Identification and characterization of human cytomegalovirus-encoded microRNAs

Abstract

MicroRNAs (miRNAs) are an extensive class of noncoding genes that regulate gene expression through posttranscriptional repression. Given the potential for large viral genomes to encode these transcripts, we examined the human cytomegalovirus AD169 genome for miRNAs using a bioinformatics approach. We identified 406 potential stem-loops, of which 110 were conserved between chimpanzee cytomegalovirus and several strains of human cytomegalovirus. Of these conserved stem-loops, 13 exhibited a significant score using the MiRscan algorithm.

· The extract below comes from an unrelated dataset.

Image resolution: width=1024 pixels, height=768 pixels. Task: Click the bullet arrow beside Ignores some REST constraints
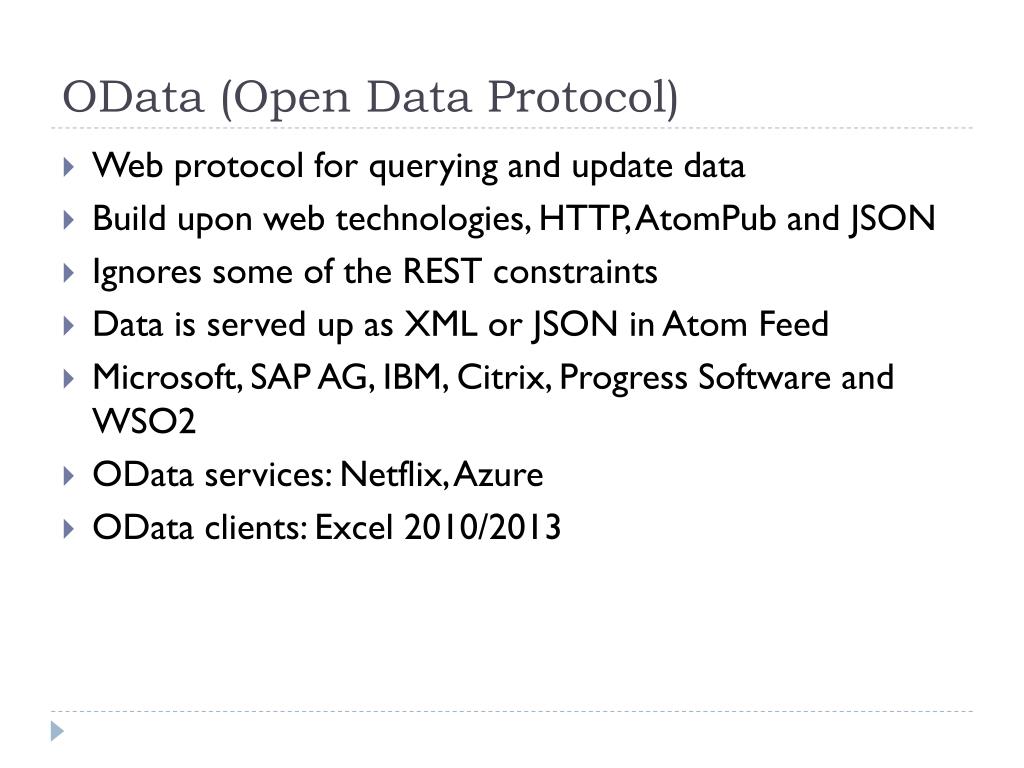(x=69, y=273)
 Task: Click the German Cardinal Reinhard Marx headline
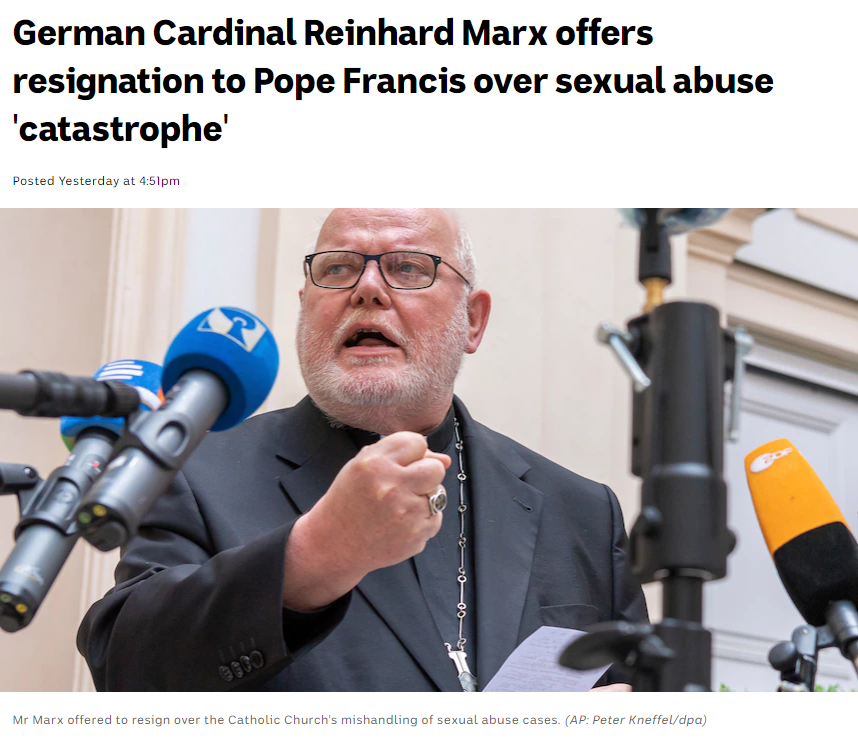(393, 80)
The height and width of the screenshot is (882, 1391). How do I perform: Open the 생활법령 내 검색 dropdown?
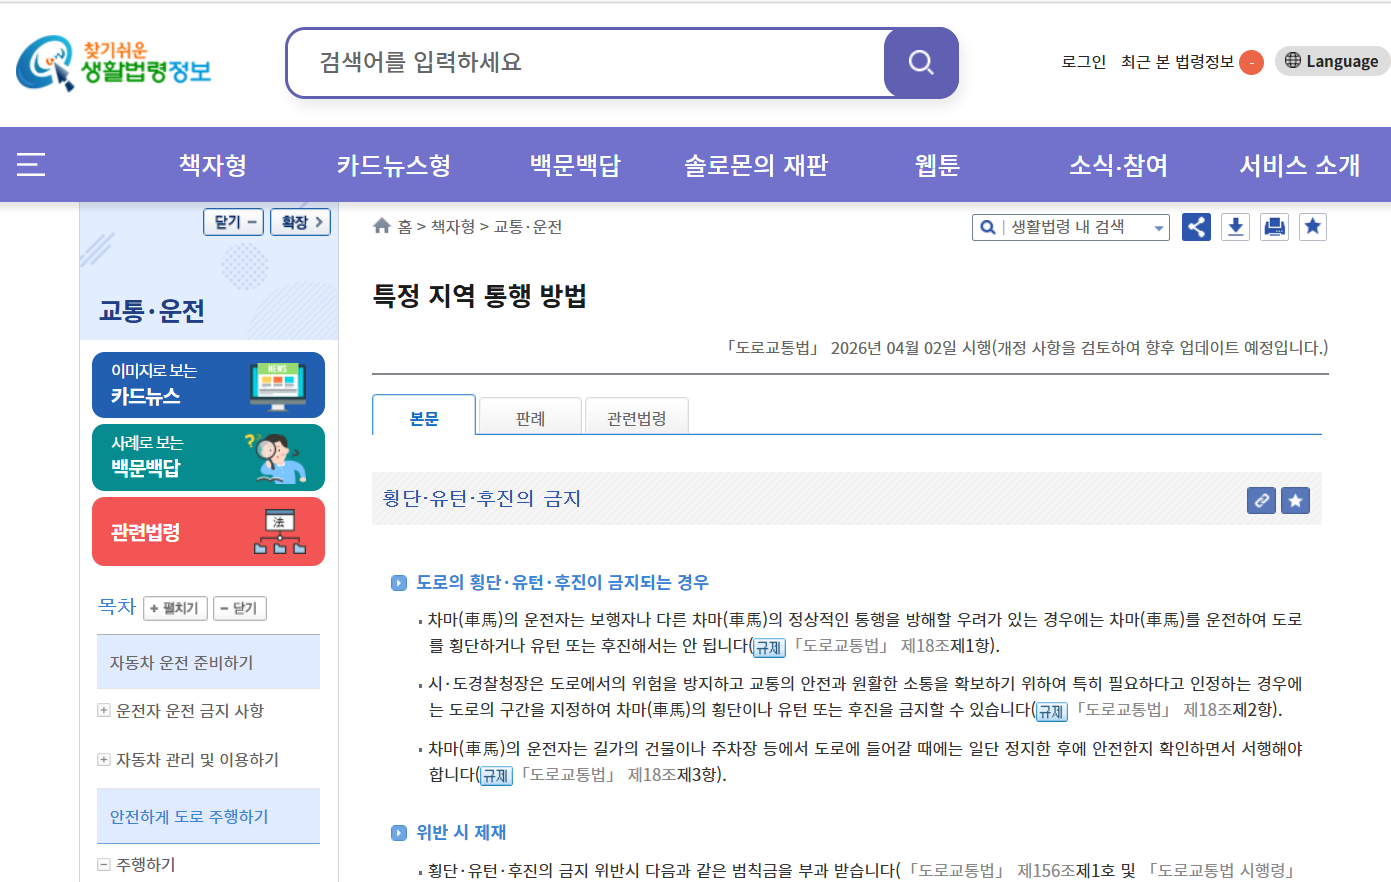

Examination of total RNA from human cytomegalovirus-infected cells demonstrated that 5 of the 13 predicted miRNAs were expressed during infection. These studies demonstrate that human cytomegalovirus encodes multiple conserved miRNAs and suggest that human cytomegalovirus may utilize an miRNA strategy to regulate cellular and viral gene function.

FIG. 1.

Predicted stem-loop secondary structures of HCMV-encoded candidate miRNAs. Sequences in red indicate the miRNA sequences predicted by the MiRscan algorithm. For UL70-1, the detected miRNA is indicated in blue. Secondary structures were determined using Mfold (11).

FIG. 2.

Northern blot analysis of HCMV-expressed miRNAs. Human fibroblast cells were infected at a multiplicity of 5 PFU per cell. Total RNA was harvested and subjected to Northern blot analysis using probes specific for predicted viral miRNA sequences. (a) Expression of UL36-1 miRNA as well as the ∼80-base pre-miRNA species. (b to e) Expression of miRNAs UL70-1, US4-1, US5-1, and US5-2. Ethidium bromide staining of the tRNA band is shown as loading control for each blot. Lane U, uninfected; other lanes are from 2, 8, 24, 48, and 72 h p.i. Positions of radioactive size markers are indicated on the right of the blot.

FIG. 3.

Expression kinetics of HCMV miRNAs. Human fibroblast cells were treated with either cycloheximide, foscarnet, or with no drug and infected at a multiplicity of 5 PFU per cell. At 36 h, total RNA was harvested and subjected to Northern blot analysis. Total RNA from infected cells was harvested as a negative control. Lanes: U, uninfected; I, infected, no drug; CHX, cycloheximide treated; FOS, foscarnet treated. (a) Expression of UL36-1 miRNA and potential pre-miRNA sequence. (b to e) Expression of UL70-1, US4-1, US5-1, and US5-2. Positions of radioactive size markers are indicated on the right of the blots. tRNA band loading control was visualized by ethidium bromide staining of the polyacrylamide gel.

FIG. 4.

Northern blot analysis of HCMV-expressed miRNAs. Human fibroblast cells were infected at a multiplicity of 5 PFU per cell. Total RNA was harvested and subjected to Northern blot analysis using probes specific for predicted viral miRNA sequences. (a to d) Expression of miRNAs UL22A-1, UL112-1, US25-1, and US25-2. Ethidium bromide staining of the tRNA band is shown as a loading control for each blot. Lane U, uninfected; other lanes are from 2, 8, 24, 48, and 72 h p.i. (e to h) Expression of miRNAs in the presence of cycloheximide, foscarnet, or no drug. Uninfected controls are shown. Lanes: U, uninfected; I, infected, no drug; CHX, cycloheximide treated; FOS, foscarnet treated.